- [THE PROBLEM]
Copy every line from the material below that holds "target".

- [DATASET EXCERPTS]
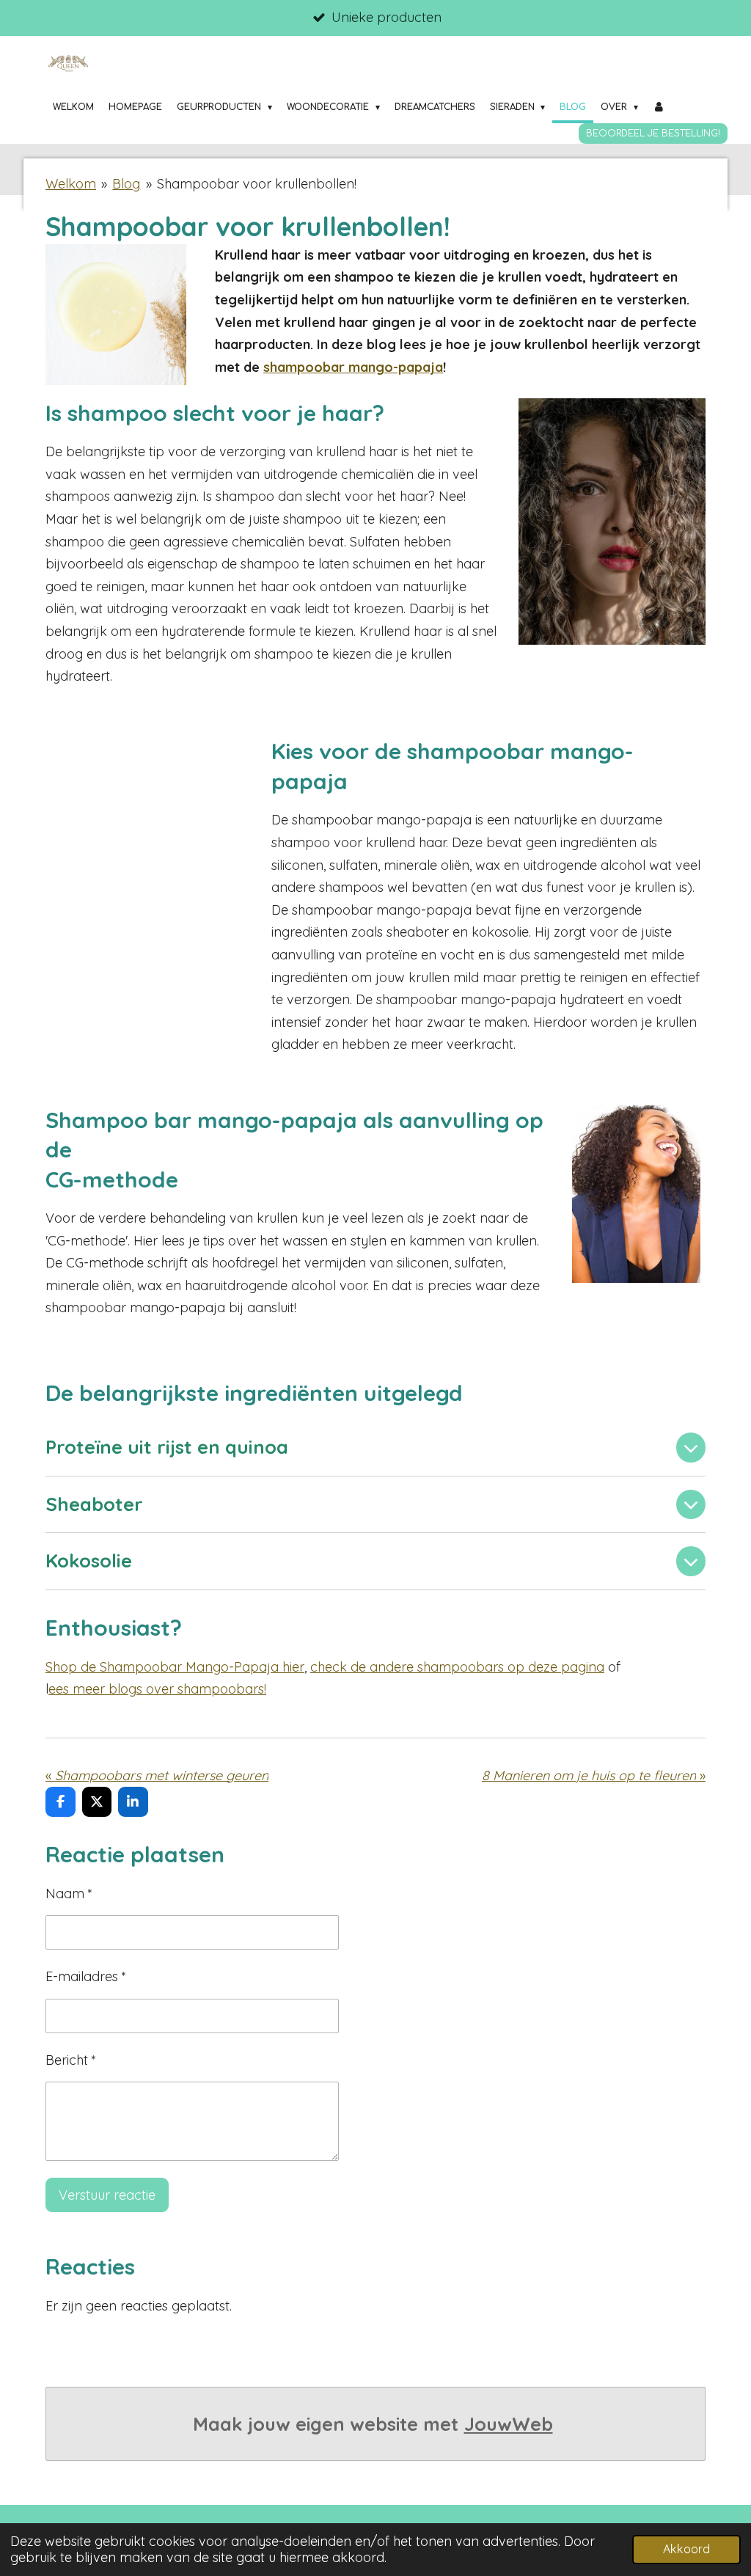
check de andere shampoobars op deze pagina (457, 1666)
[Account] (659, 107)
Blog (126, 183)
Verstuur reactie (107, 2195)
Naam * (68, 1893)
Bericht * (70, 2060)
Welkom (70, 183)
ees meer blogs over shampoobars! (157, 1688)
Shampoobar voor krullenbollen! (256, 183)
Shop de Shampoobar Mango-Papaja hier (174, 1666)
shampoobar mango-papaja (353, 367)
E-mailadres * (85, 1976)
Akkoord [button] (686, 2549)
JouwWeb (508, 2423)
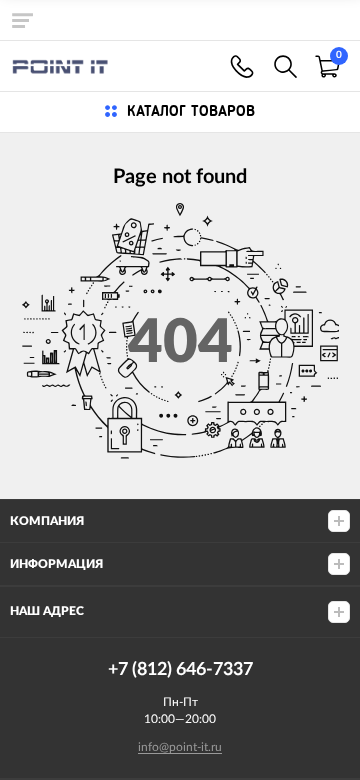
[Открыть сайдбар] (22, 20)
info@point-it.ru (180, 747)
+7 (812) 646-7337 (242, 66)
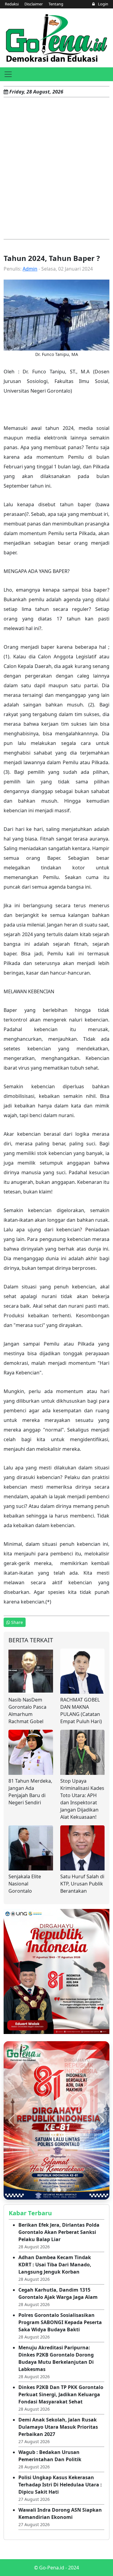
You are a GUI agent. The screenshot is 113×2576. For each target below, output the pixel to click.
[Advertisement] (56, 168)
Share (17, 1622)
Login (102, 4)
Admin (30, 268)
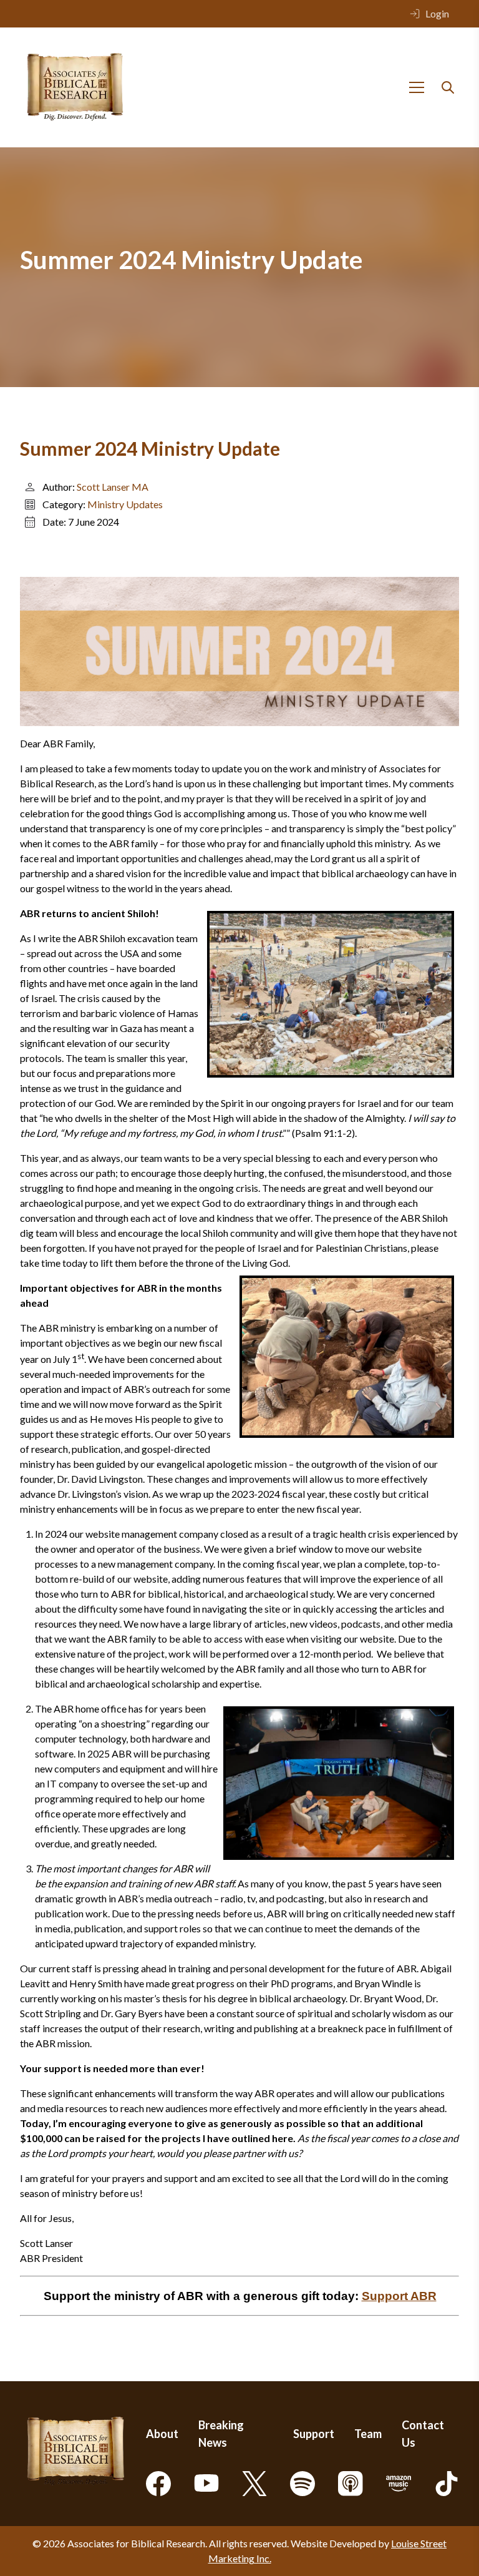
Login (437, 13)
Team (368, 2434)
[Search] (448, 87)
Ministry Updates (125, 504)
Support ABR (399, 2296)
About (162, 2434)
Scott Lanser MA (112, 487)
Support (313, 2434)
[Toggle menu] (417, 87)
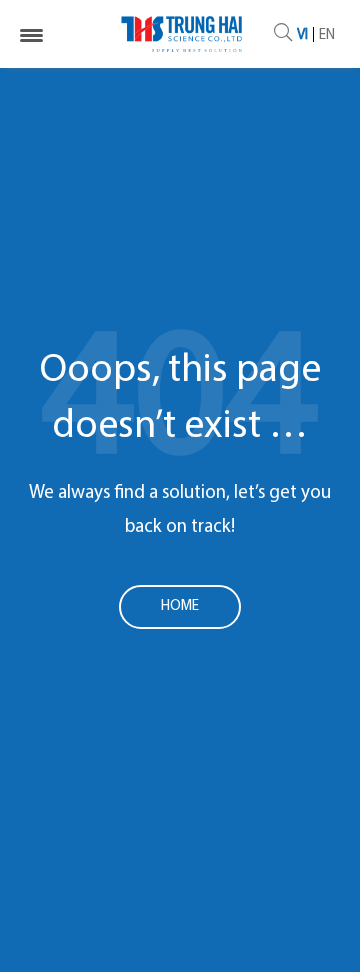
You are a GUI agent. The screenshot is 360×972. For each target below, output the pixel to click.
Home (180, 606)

==

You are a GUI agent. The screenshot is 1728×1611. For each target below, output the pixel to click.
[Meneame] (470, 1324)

- [TASK RESPONSE]
You are a GUI agent. The screenshot is 113×2576. For each target below, output the pixel to click.
You are a GUI agent. The screenshot is 360×972. For each target below, output the pixel to click.
You are a GUI agent. The screenshot is 1728×1611. For each target below, output the pixel to click.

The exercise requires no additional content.